HuggingFace

Overview

LiteLLM provides support for HuggingFace models through multiple deployment options: HuggingFace Inference API, dedicated endpoints, and provider-specific routing.

Quick Start

Install LiteLLM

pip install litellm

Set API Key

export HUGGINGFACE_API_KEY="hf_..."

Make Your First Call

from litellm import completion

response = completion(
    model="huggingface/meta-llama/Llama-3.3-70B-Instruct",
    messages=[{"role": "user", "content": "Hello!"}]
)
print(response.choices[0].message.content)

Deployment Options

Inference API
Dedicated Endpoint
Provider Routing

Use HuggingFace’s serverless Inference API.

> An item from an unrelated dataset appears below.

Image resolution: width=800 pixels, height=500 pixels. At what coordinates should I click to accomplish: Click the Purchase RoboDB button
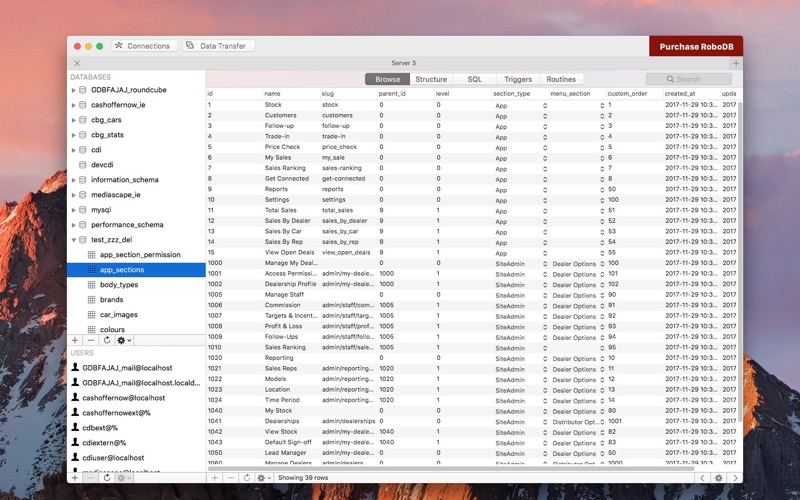click(695, 46)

from litellm import completion

response = completion(
    model="huggingface/meta-llama/Llama-3.3-70B-Instruct",
    messages=[{"role": "user", "content": "Explain AI"}]
)

Use your own HuggingFace endpoint URL.

from litellm import completion

response = completion(
    model="huggingface/https://your-endpoint.aws.endpoints.huggingface.cloud",
    messages=[{"role": "user", "content": "Hello!"}],
    api_key="hf_..."
)

Route through specific providers via HuggingFace Router.

from litellm import completion

# Route through Fireworks AI
response = completion(
    model="huggingface/fireworks-ai/meta-llama/Llama-3.3-70B-Instruct",
    messages=[{"role": "user", "content": "Hello!"}]
)

# Route through Novita
response = completion(
    model="huggingface/novita/meta-llama/Llama-3.3-70B-Instruct",
    messages=[{"role": "user", "content": "Hello!"}]
)

Authentication

Environment Variable
Direct Parameter

export HUGGINGFACE_API_KEY="hf_..."
# Or
export HF_API_BASE="https://your-endpoint.huggingface.cloud"

from litellm import completion

response = completion(
    model="huggingface/meta-llama/Llama-3.3-70B-Instruct",
    messages=[{"role": "user", "content": "Hello!"}]
)

from litellm import completion

response = completion(
    model="huggingface/meta-llama/Llama-3.3-70B-Instruct",
    messages=[{"role": "user", "content": "Hello!"}],
    api_key="hf_...",
    api_base="https://api-inference.huggingface.co/models"
)

Chat Completions

from litellm import completion

response = completion(
    model="huggingface/meta-llama/Llama-3.3-70B-Instruct",
    messages=[
        {"role": "system", "content": "You are a helpful assistant."},
        {"role": "user", "content": "Explain quantum computing"}
    ],
    temperature=0.7,
    max_tokens=500
)

print(response.choices[0].message.content)

Streaming

from litellm import completion

response = completion(
    model="huggingface/meta-llama/Llama-3.3-70B-Instruct",
    messages=[{"role": "user", "content": "Write a story"}],
    stream=True
)

for chunk in response:
    if chunk.choices[0].delta.content:
        print(chunk.choices[0].delta.content, end="")

Embeddings

HuggingFace supports various embedding models.

Sentence Transformers
BGE Models
Custom Endpoint

from litellm import embedding

response = embedding(
    model="huggingface/sentence-transformers/all-MiniLM-L6-v2",
    input=["Text to embed", "Another text"]
)

embeddings = [data.embedding for data in response.data]

from litellm import embedding

response = embedding(
    model="huggingface/BAAI/bge-large-en-v1.5",
    input=["Query text"]
)

from litellm import embedding

response = embedding(
    model="huggingface/https://your-embedding-endpoint.cloud",
    input=["Text to embed"],
    api_key="hf_..."
)

Reranking

Use HuggingFace reranking models for improved search.

from litellm import rerank

response = rerank(
    model="huggingface/BAAI/bge-reranker-v2-m3",
    query="What is machine learning?",
    documents=[
        "Machine learning is a subset of AI.",
        "Deep learning uses neural networks.",
        "Python is a programming language."
    ],
    top_n=2
)

for result in response.results:
    print(f"Score: {result.relevance_score}")
    print(f"Document: {result.document}")

Provider-Specific Routing

Route requests through different inference providers.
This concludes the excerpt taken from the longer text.